<<<<

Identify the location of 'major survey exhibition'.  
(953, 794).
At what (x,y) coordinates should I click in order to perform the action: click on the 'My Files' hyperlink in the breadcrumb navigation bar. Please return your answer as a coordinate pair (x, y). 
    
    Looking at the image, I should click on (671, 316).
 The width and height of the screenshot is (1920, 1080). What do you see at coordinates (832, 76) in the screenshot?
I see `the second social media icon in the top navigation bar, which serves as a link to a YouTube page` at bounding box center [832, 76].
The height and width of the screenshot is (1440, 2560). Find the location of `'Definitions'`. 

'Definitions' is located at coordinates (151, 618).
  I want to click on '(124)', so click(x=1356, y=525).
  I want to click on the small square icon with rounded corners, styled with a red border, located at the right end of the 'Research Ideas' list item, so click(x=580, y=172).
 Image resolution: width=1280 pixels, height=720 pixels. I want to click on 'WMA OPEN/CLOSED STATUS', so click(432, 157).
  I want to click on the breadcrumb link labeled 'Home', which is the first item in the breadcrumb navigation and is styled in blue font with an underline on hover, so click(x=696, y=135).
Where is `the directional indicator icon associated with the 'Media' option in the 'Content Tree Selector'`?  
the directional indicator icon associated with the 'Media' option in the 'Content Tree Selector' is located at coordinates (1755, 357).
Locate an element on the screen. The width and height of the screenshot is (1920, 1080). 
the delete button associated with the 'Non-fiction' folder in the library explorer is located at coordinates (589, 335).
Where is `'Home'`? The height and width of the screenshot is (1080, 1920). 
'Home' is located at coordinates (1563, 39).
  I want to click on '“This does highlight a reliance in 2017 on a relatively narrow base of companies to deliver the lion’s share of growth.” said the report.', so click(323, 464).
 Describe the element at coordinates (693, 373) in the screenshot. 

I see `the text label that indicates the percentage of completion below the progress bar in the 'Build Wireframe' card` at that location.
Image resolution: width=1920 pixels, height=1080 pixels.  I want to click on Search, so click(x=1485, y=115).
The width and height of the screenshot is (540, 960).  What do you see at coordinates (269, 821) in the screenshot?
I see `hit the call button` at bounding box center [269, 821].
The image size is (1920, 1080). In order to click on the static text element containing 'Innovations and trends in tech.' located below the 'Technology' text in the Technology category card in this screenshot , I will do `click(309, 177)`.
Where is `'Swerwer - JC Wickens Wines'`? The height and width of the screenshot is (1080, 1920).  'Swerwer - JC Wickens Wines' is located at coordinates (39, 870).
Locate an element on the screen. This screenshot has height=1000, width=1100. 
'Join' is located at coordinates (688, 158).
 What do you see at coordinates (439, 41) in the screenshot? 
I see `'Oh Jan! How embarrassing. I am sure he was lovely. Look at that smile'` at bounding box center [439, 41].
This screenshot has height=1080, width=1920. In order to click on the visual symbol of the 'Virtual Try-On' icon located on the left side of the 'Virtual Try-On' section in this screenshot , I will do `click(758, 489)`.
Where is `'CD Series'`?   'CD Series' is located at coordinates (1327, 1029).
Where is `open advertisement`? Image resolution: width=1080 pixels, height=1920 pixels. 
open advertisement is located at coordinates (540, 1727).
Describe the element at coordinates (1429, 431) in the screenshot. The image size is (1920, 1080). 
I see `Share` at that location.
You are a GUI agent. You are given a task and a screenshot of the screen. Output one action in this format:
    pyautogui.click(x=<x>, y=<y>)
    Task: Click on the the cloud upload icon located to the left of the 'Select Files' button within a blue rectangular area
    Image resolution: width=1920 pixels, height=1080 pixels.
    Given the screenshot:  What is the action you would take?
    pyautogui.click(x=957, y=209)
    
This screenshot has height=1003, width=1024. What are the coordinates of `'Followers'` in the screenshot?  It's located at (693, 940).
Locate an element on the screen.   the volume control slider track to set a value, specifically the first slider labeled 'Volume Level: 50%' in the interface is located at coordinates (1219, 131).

>>>>

Transcreva todos os registros acima, sem alterar nada.

Identify the location of 'major survey exhibition'.  
(953, 794).
At what (x,y) coordinates should I click in order to perform the action: click on the 'My Files' hyperlink in the breadcrumb navigation bar. Please return your answer as a coordinate pair (x, y). 
    
    Looking at the image, I should click on (671, 316).
 The width and height of the screenshot is (1920, 1080). What do you see at coordinates (832, 76) in the screenshot?
I see `the second social media icon in the top navigation bar, which serves as a link to a YouTube page` at bounding box center [832, 76].
The height and width of the screenshot is (1440, 2560). Find the location of `'Definitions'`. 

'Definitions' is located at coordinates (151, 618).
  I want to click on '(124)', so click(x=1356, y=525).
  I want to click on the small square icon with rounded corners, styled with a red border, located at the right end of the 'Research Ideas' list item, so click(x=580, y=172).
 Image resolution: width=1280 pixels, height=720 pixels. I want to click on 'WMA OPEN/CLOSED STATUS', so click(432, 157).
  I want to click on the breadcrumb link labeled 'Home', which is the first item in the breadcrumb navigation and is styled in blue font with an underline on hover, so click(x=696, y=135).
Where is `the directional indicator icon associated with the 'Media' option in the 'Content Tree Selector'`?  
the directional indicator icon associated with the 'Media' option in the 'Content Tree Selector' is located at coordinates (1755, 357).
Locate an element on the screen. The width and height of the screenshot is (1920, 1080). 
the delete button associated with the 'Non-fiction' folder in the library explorer is located at coordinates (589, 335).
Where is `'Home'`? The height and width of the screenshot is (1080, 1920). 
'Home' is located at coordinates (1563, 39).
  I want to click on '“This does highlight a reliance in 2017 on a relatively narrow base of companies to deliver the lion’s share of growth.” said the report.', so click(323, 464).
 Describe the element at coordinates (693, 373) in the screenshot. 

I see `the text label that indicates the percentage of completion below the progress bar in the 'Build Wireframe' card` at that location.
Image resolution: width=1920 pixels, height=1080 pixels.  I want to click on Search, so click(x=1485, y=115).
The width and height of the screenshot is (540, 960).  What do you see at coordinates (269, 821) in the screenshot?
I see `hit the call button` at bounding box center [269, 821].
The image size is (1920, 1080). In order to click on the static text element containing 'Innovations and trends in tech.' located below the 'Technology' text in the Technology category card in this screenshot , I will do `click(309, 177)`.
Where is `'Swerwer - JC Wickens Wines'`? The height and width of the screenshot is (1080, 1920).  'Swerwer - JC Wickens Wines' is located at coordinates (39, 870).
Locate an element on the screen. This screenshot has height=1000, width=1100. 
'Join' is located at coordinates (688, 158).
 What do you see at coordinates (439, 41) in the screenshot? 
I see `'Oh Jan! How embarrassing. I am sure he was lovely. Look at that smile'` at bounding box center [439, 41].
This screenshot has height=1080, width=1920. In order to click on the visual symbol of the 'Virtual Try-On' icon located on the left side of the 'Virtual Try-On' section in this screenshot , I will do `click(758, 489)`.
Where is `'CD Series'`?   'CD Series' is located at coordinates (1327, 1029).
Where is `open advertisement`? Image resolution: width=1080 pixels, height=1920 pixels. 
open advertisement is located at coordinates (540, 1727).
Describe the element at coordinates (1429, 431) in the screenshot. The image size is (1920, 1080). 
I see `Share` at that location.
You are a GUI agent. You are given a task and a screenshot of the screen. Output one action in this format:
    pyautogui.click(x=<x>, y=<y>)
    Task: Click on the the cloud upload icon located to the left of the 'Select Files' button within a blue rectangular area
    Image resolution: width=1920 pixels, height=1080 pixels.
    Given the screenshot:  What is the action you would take?
    pyautogui.click(x=957, y=209)
    
This screenshot has height=1003, width=1024. What are the coordinates of `'Followers'` in the screenshot?  It's located at (693, 940).
Locate an element on the screen.   the volume control slider track to set a value, specifically the first slider labeled 'Volume Level: 50%' in the interface is located at coordinates (1219, 131).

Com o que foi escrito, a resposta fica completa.